Предпоследняя редакция повести распространилась вопреки воле автора. Толстой писал Т. А. Кузминской в ноябре 1889 года: «Личное же мое желание об этой повести то, чтобы ее не давать читать, пока она не исправлена» (т. 27, с. 590). Чертков предлагал напечатать повесть в «Посреднике», на что получил согласие автора, но С. А. Толстая настояла на публикации в 13-й части готовящегося ею восьмого издания «Сочинений гр. Л. Н. Толстого». Решено было предварительно опубликовать «Крейцерову сонату» в «Неделе» Гайдебурова. «У него без цензуры. Иначе нельзя. И это решено, и решено женою, которая на это согласна», — писал Толстой 10 сентября 1889 года (т. 27, с. 591). Но публикация была отложена в связи с тем, что Толстой снова занялся переделкой повести.

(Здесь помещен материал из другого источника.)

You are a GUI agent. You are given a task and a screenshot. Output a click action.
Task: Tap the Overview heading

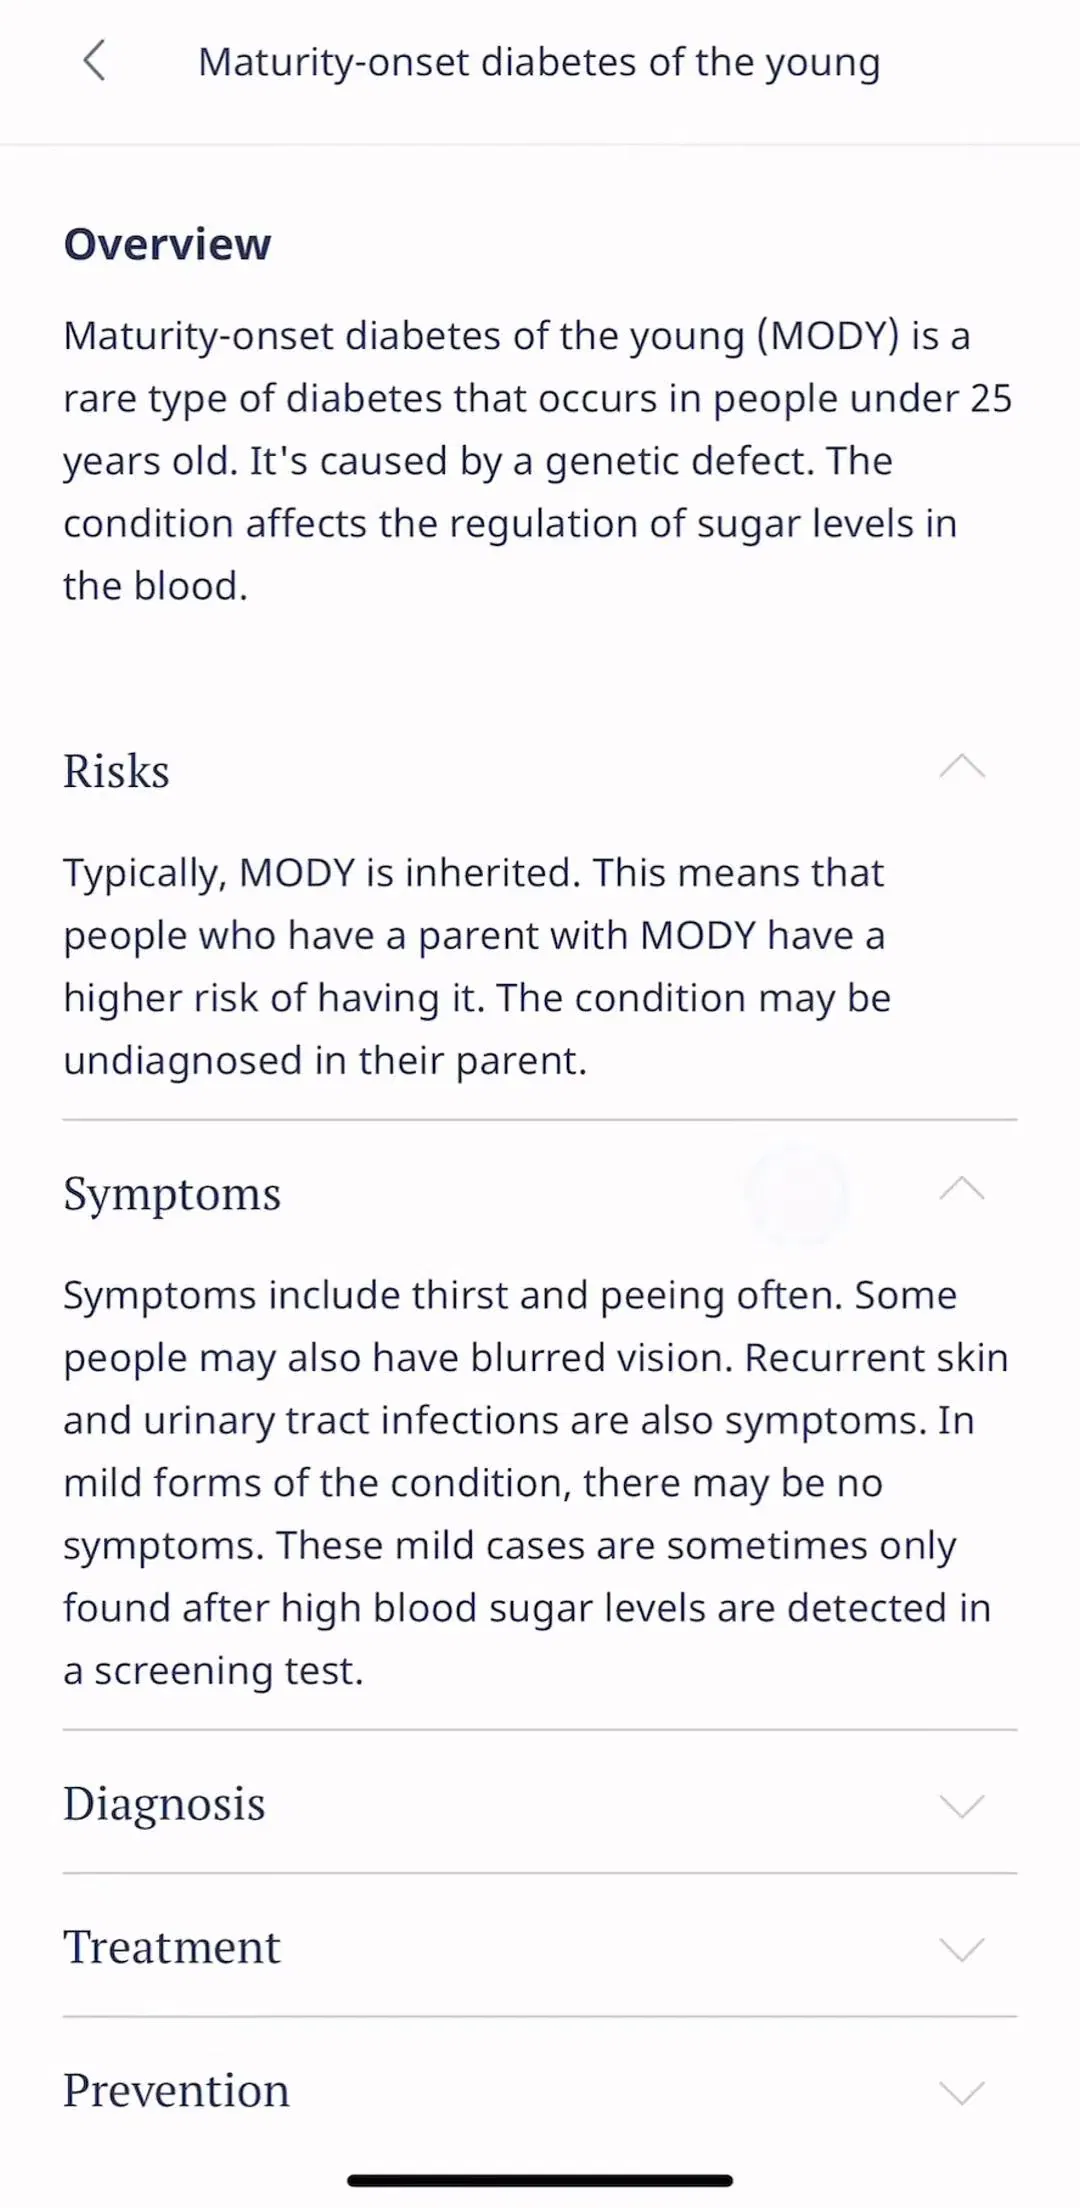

Позже Толстой решил напечатать «Крейцерову сонату» в сборнике в память умершего в декабре 1888 года редактора «Русской мысли» С. А. Юрьева, и 14 января 1890 года он передал рукопись Н. И. Стороженко для опубликования. Но цензура запретила печатание повести. Она была набрана для 13-й части «Сочинений», но также запрещена. Тогда С. А. Толстая обратилась к министру внутренних дел И. И. Дурново с просьбой пропустить «Крейцерову сонату» в собрании сочинений, но получила отказ. 13 апреля 1891 года она добивается аудиенции у Александра III, после чего было наконец получено разрешение на печатание повести, но только в составе «Сочинений». Запрещение было снято в 1900 году.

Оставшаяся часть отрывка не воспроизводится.